It appears the Monroe Local Schools 7.05-million dollar emergency operating tax levy will pass after 6,157 votes have already been counted.
The initiative is firmly in favor of passing with each of the nine voting precincts partially tabulated and all of the absentee votes counted.
The school district is currently in state of fiscal emergency, under control by the Financial Planning and Supervision Commission, and is borrowing $2.2 million from the state.
Passage of the levy gives the commission the money it needs to get the district out of financial difficulty according to interim superintendent Phil Cagwin.
After calculating an operating deficit of $2.2 million and a bond retirement debt of $3.1 million in May, Monroe Schools was placed in in fiscal emergency and fell under state control. With the passage of Issue 16, the district will have enough money to continue operations and end state control.
The levy will generate $2.5 million per year over the next 5 years for the Monroe School District. The tax increase, for example, will cause the owner of a $100,000 home to pay an extra $215.91 in taxes annually, according to the Butler County Auditor’s Office.

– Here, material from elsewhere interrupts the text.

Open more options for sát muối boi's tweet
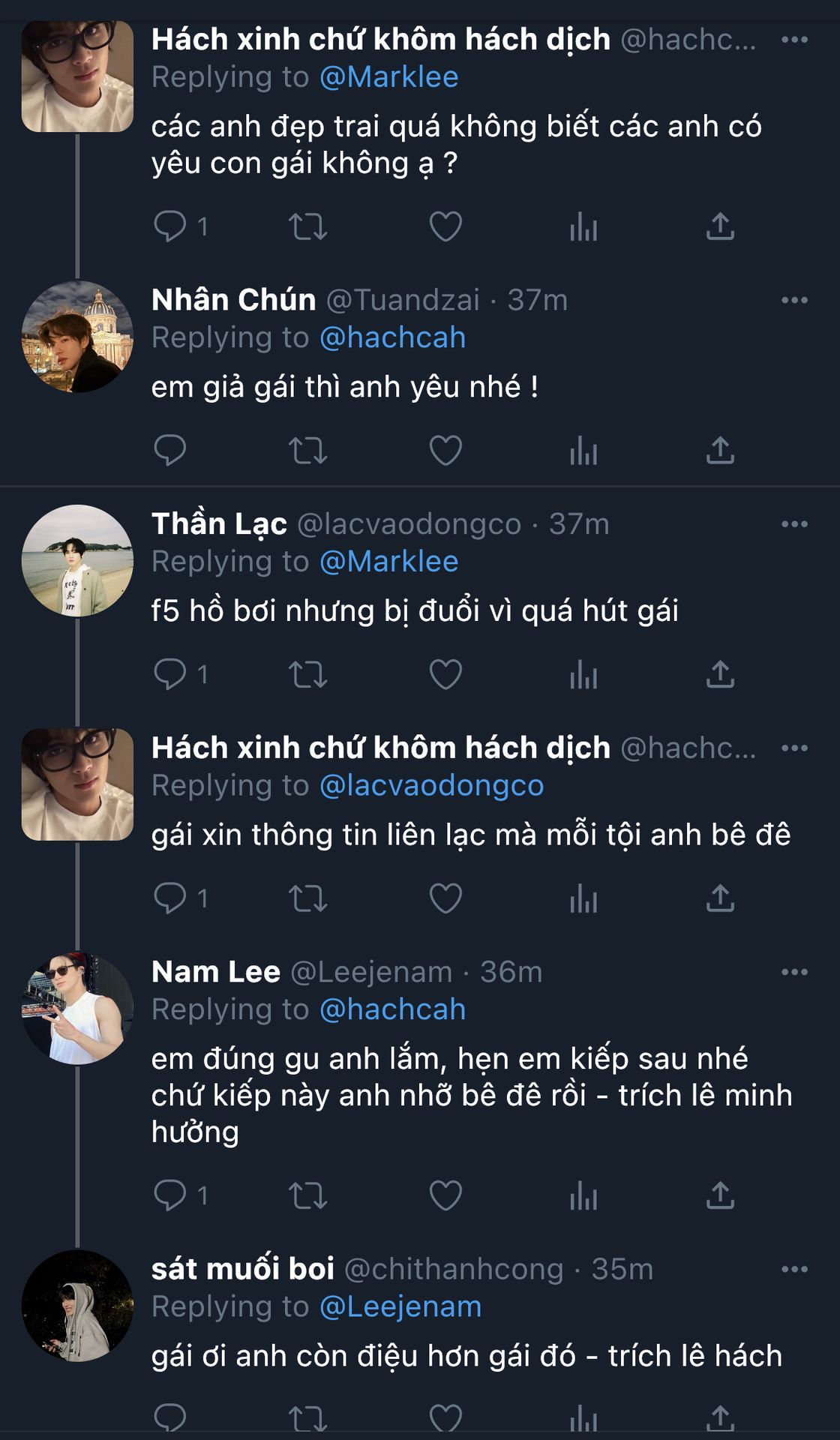Screen dimensions: 840x1440 794,1269
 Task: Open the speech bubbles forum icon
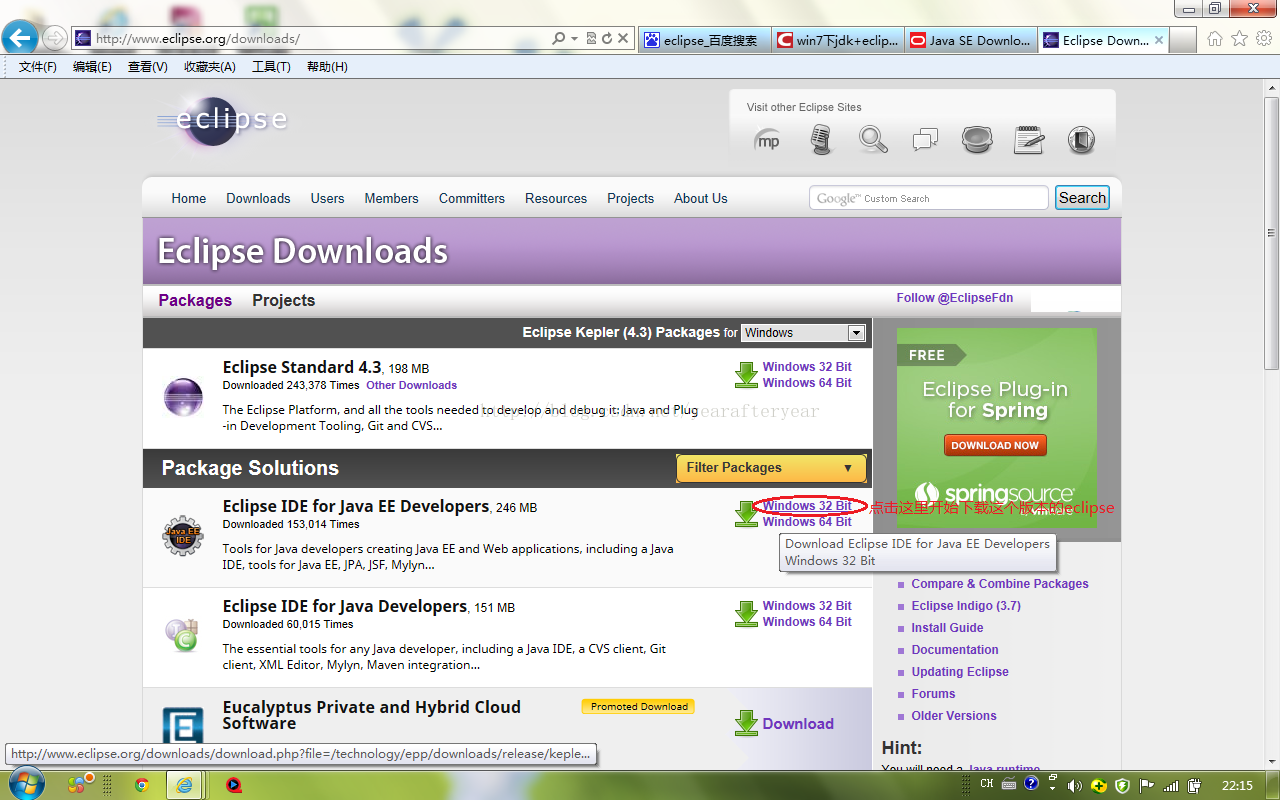pos(925,140)
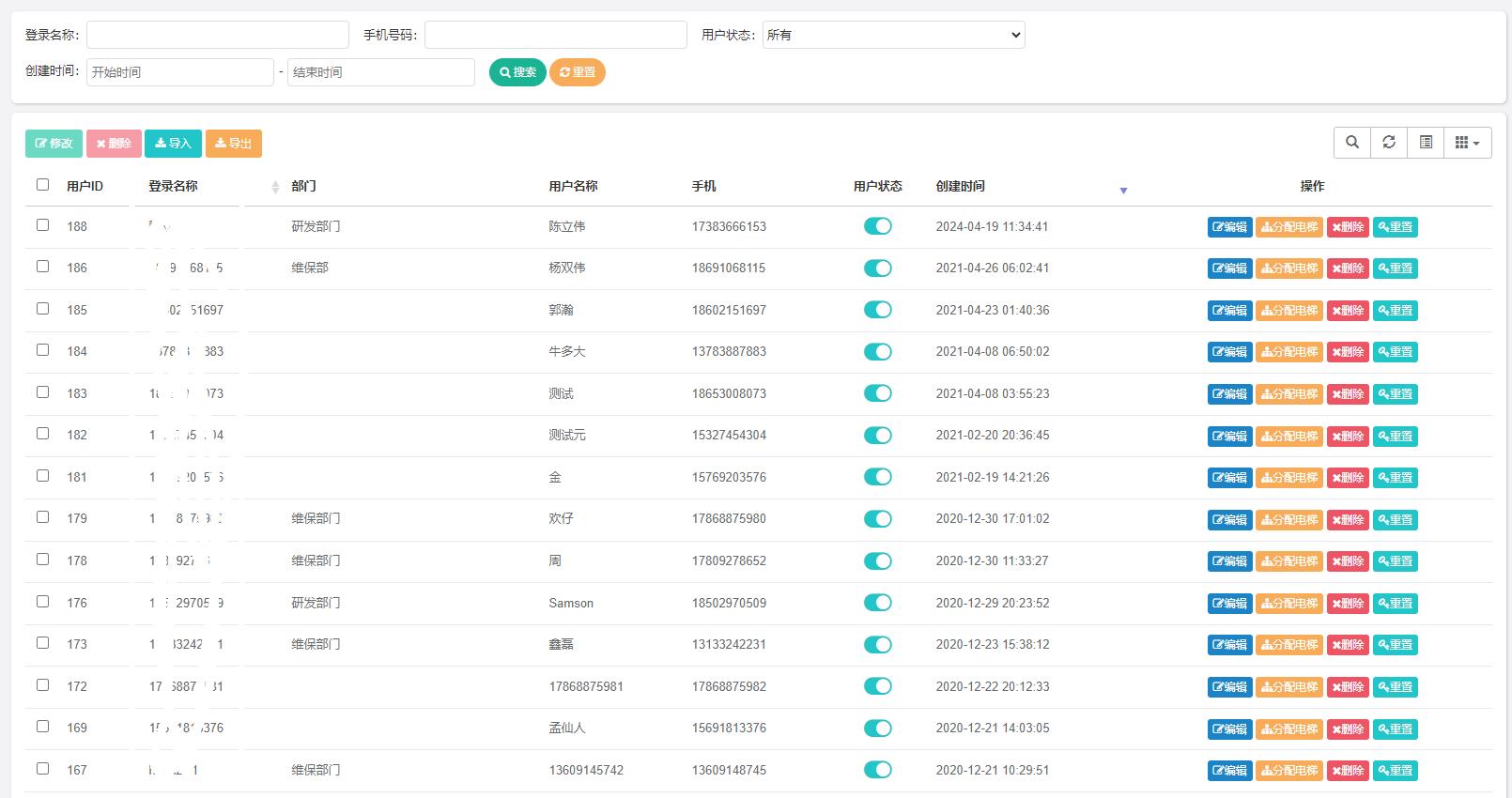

Without the levy’s passage, the Financial Planning and Supervision Commission hinted at sending the districted into state minimum standards. That would have meant all extra-curricular activities and athletics would be cut, as well as busing and many elective courses, for the school that was recently rated “excellent with distinction.”
Superintendent Cagwin reminds the city this “wouldn’t have happened without the members of the Monroe Levy Committee. Those parents put so much into the passage of this issue; I don’t believe there is any possible way the issue would have passed without their efforts.”